Let $\Gamma(N)$ denote the kernel of the reduction map $\text{SL}_2(\mathbb{Z})\rightarrow\text{SL}_2(\mathbb{Z}/N\mathbb{Z})$
Let $p$ be a prime that is $1$ mod $N$, and let $M$ be the set of matrices
$$\left[\begin{array}{ll}a & b \\ c & d\end{array}\right]$$ with $a,b,c,d\in\mathbb{Z}$, $ad-bc = p$, and congruent to the identity mod $N$.
$M$ has the property that $\Gamma(N)M\Gamma(N) = M$.
In Drinfeld's paper "Two Theorems on Modular Curves", he claims that assuming for every $m \in M$, there is an $h\in\Gamma(N)$ such that $m(\infty) = h(\infty)$, THEN for any $m\in M$ and $\gamma\in\text{SL}_2(\mathbb{Z})$, there is some $h\in\Gamma(N)$ such that $m\gamma(\infty) = \gamma h(\infty)$, where here we view all matrices as acting on the compactified upper half plane via fractional linear transformations.
This is equivalent to saying that there is some $h$ such that the left column of $m\gamma$ agrees with the left column of $\gamma h$.

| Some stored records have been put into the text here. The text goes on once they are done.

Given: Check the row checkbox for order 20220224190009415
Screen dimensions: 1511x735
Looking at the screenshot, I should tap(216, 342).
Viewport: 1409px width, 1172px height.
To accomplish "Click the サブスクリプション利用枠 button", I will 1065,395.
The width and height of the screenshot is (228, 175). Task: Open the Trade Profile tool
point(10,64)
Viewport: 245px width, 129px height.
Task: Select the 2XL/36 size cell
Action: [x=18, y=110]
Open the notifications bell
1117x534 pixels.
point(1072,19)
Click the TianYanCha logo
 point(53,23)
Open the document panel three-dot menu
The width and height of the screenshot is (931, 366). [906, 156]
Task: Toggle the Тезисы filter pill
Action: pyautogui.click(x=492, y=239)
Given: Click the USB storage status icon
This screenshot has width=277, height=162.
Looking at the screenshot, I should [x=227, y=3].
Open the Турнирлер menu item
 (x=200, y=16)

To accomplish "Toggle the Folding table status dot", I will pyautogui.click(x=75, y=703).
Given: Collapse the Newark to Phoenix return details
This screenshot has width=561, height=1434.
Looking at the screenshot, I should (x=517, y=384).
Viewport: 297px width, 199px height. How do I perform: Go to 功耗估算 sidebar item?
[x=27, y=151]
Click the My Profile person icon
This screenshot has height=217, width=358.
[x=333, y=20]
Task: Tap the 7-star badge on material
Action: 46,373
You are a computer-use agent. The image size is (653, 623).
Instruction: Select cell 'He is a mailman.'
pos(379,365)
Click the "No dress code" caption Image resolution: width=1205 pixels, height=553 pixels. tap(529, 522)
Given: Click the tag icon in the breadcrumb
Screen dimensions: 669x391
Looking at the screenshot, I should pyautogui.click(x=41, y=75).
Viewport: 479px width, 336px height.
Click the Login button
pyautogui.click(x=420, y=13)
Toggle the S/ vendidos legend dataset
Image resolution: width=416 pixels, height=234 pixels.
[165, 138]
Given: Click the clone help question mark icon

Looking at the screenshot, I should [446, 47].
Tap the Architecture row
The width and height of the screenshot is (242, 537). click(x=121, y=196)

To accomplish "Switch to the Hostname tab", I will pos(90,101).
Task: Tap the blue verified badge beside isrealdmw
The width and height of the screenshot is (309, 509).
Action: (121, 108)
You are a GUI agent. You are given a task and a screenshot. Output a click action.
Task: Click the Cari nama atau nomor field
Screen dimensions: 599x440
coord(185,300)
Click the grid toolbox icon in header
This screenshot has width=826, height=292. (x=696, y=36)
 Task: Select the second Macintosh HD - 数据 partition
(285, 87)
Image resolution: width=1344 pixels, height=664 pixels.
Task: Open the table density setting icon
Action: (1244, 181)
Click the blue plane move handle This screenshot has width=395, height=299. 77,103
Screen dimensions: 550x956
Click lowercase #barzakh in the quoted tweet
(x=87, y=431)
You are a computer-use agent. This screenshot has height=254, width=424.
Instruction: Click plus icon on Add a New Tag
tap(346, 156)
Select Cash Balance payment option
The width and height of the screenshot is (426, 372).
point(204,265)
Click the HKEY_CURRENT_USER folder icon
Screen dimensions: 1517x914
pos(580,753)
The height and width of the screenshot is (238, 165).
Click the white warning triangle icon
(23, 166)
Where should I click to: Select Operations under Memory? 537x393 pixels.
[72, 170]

Does anyone see why this is true?
thanks,
- will
Let us write $$ N = 3, p = 7. $$
$$ m = \left[\begin{array}{ll}4 & 3 \\ 3 & 4\end{array}\right].$$ $$ \gamma = \left[\begin{array}{ll}1 & 0 \\ 1 & 1\end{array}\right].$$ $$ m \gamma = \left[\begin{array}{ll}7 & 3 \\ 7 & 4\end{array}\right].$$ It follows that $$ h = \left[\begin{array}{ll}7 & x \\ 0 & y\end{array}\right]$$ and it is not possible for $h$ to have determinant $1.$